_RECORD EXCERPTS:_
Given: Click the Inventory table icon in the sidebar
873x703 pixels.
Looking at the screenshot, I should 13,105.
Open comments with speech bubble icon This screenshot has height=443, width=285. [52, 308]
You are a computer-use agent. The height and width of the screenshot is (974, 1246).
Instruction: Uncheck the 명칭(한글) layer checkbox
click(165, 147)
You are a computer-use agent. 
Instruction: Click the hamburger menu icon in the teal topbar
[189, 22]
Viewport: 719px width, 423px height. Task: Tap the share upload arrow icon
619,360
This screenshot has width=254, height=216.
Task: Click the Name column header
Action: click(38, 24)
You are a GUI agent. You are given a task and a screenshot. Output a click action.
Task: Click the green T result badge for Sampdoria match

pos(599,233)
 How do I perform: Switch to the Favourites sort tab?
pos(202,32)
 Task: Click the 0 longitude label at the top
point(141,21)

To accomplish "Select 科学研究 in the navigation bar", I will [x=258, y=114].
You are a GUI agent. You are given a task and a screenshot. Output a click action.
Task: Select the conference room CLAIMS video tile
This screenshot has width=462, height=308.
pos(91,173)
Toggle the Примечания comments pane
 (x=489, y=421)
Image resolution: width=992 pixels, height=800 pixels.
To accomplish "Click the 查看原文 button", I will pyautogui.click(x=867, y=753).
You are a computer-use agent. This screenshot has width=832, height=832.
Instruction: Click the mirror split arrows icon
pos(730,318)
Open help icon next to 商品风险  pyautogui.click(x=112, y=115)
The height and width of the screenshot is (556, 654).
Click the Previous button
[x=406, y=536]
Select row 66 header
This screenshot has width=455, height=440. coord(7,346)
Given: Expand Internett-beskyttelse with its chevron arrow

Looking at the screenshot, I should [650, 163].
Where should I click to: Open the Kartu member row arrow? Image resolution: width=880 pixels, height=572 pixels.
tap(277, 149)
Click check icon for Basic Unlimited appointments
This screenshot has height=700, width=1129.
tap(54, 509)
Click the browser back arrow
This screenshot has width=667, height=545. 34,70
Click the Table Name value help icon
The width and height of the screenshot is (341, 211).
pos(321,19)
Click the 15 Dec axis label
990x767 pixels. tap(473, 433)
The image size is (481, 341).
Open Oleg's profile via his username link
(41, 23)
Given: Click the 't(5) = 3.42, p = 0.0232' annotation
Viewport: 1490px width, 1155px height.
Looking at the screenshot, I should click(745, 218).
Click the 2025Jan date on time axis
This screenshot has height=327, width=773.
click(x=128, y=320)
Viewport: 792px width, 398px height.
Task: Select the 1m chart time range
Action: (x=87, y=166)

_INSTRUCTIONS FOR THE TASK:_
Nothing outside this range should appear: the lines from the start of the listing through the line with "Open comments with", each reproduced exactly, both ends included.

_RESPONSE TO THE TASK:_
Given: Click the Inventory table icon in the sidebar
873x703 pixels.
Looking at the screenshot, I should 13,105.
Open comments with speech bubble icon This screenshot has height=443, width=285. [52, 308]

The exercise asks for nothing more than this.